— Texto para leer —
Una onda es una perturbación que se propaga a través de un medio material —o, en el caso de las ondas electromagnéticas, incluso a través del vacío—, transportando energía de un punto a otro sin que la materia del medio se desplace de forma permanente junto con ella. Pese a la naturaleza muy distinta de los fenómenos que pueden originar una onda, todas comparten un comportamiento matemático semejante: se pueden describir con las mismas magnitudes de frecuencia, longitud de onda y amplitud, independientemente de si se trata de una onda sonora, una onda en el agua o una onda electromagnética.
El sonido como onda mecánica
El sonido es un tipo particular de onda mecánica: solo puede propagarse a través de un medio material —aire, agua, sólidos— que sirva de soporte a la perturbación, a diferencia de las ondas electromagnéticas, que se propagan igualmente en el vacío. Esta dependencia de un medio material explica un hecho conocido pero a menudo pasado por alto: en el vacío del espacio exterior, sin atmósfera que transmita las vibraciones, el sonido simplemente no puede propagarse.

— Material proporcionado —
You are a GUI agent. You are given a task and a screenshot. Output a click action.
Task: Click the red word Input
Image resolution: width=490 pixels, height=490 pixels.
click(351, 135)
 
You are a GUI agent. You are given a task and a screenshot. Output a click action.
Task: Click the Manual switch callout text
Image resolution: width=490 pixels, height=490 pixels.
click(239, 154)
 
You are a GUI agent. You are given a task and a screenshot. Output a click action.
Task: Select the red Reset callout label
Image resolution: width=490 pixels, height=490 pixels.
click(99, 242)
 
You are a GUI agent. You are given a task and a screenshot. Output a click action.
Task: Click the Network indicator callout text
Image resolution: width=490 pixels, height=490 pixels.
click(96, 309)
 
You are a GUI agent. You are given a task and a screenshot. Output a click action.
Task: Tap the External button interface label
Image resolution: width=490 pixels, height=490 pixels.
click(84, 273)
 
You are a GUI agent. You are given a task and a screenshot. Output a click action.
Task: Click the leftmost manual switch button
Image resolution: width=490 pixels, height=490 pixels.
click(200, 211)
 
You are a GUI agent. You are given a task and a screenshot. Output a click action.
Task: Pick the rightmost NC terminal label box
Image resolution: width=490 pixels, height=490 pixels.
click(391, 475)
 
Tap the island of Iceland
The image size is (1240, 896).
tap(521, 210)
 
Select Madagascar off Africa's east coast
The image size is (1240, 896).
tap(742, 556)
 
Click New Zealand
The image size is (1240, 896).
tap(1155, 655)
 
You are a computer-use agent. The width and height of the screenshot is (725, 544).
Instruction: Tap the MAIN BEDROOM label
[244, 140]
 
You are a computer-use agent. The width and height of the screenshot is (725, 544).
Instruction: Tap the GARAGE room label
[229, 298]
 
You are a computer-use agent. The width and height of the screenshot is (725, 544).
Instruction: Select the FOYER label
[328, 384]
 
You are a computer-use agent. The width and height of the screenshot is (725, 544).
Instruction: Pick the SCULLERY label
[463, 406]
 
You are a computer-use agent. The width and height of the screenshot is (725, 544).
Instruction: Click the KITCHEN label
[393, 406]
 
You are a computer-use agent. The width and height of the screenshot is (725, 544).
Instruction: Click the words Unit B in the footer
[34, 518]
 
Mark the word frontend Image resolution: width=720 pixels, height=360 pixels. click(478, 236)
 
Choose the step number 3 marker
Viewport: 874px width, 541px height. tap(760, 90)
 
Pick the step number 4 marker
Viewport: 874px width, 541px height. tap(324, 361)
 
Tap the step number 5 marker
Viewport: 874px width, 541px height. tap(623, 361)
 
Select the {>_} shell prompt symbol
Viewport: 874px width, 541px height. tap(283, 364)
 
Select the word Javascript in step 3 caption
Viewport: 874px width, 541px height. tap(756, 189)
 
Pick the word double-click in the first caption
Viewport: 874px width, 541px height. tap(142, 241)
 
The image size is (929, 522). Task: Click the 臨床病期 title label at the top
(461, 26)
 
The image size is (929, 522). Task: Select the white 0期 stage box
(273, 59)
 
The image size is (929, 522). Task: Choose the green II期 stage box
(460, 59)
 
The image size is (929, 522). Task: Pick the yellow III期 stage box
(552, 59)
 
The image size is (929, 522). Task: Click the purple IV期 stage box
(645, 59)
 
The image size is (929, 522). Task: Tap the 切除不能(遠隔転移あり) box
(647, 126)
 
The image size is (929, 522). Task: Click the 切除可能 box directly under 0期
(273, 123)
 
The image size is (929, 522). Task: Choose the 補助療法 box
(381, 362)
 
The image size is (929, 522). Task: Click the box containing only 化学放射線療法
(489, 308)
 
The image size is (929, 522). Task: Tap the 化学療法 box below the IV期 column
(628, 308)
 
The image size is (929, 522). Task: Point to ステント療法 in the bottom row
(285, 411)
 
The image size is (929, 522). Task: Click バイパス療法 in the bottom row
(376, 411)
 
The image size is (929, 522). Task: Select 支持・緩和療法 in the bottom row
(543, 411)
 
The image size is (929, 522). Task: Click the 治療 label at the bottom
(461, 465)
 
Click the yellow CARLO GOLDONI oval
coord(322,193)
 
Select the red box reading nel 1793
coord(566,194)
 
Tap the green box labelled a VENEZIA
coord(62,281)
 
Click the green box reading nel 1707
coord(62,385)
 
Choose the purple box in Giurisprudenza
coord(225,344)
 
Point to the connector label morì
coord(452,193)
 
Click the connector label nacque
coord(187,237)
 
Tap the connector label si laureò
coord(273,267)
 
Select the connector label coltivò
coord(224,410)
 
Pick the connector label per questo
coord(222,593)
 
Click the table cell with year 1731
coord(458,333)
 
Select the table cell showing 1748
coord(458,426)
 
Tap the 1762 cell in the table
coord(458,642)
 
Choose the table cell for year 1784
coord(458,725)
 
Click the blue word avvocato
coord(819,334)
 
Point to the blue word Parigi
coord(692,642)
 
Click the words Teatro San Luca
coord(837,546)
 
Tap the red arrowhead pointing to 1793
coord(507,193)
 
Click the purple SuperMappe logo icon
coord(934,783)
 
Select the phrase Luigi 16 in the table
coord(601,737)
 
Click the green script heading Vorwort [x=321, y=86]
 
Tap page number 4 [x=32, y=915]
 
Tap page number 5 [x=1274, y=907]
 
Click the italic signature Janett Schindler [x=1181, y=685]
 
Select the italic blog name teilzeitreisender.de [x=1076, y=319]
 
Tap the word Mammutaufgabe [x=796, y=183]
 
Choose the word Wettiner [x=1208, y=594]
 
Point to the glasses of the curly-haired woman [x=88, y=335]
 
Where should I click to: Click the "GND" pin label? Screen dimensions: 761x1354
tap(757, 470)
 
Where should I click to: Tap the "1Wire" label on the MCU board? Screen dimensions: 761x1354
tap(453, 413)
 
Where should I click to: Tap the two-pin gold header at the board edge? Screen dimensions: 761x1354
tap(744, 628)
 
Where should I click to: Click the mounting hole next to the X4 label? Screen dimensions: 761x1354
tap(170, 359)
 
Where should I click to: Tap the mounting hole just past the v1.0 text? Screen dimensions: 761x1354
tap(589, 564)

— Tarea 1 —
Extrae literalmente del texto sobre las ondas la parte que se abre con las palabras que contienen "El sonido como" y se cierra con "no puede propagarse.".
— Tarea 2 —
Enumera las magnitudes que, según el texto sobre las ondas, sirven para describir cualquier onda.
— Tarea 3 —
Por favor, indica según el texto sobre las ondas por qué el sonido no puede propagarse en el espacio exterior.
El listado procede de otra fuente.

— Respuesta 1 —
El sonido como onda mecánica
El sonido es un tipo particular de onda mecánica: solo puede propagarse a través de un medio material —aire, agua, sólidos— que sirva de soporte a la perturbación, a diferencia de las ondas electromagnéticas, que se propagan igualmente en el vacío. Esta dependencia de un medio material explica un hecho conocido pero a menudo pasado por alto: en el vacío del espacio exterior, sin atmósfera que transmita las vibraciones, el sonido simplemente no puede propagarse.

— Respuesta 2 —
Frecuencia, longitud de onda y amplitud.

— Respuesta 3 —
Porque en el vacío del espacio exterior no hay atmósfera que transmita las vibraciones.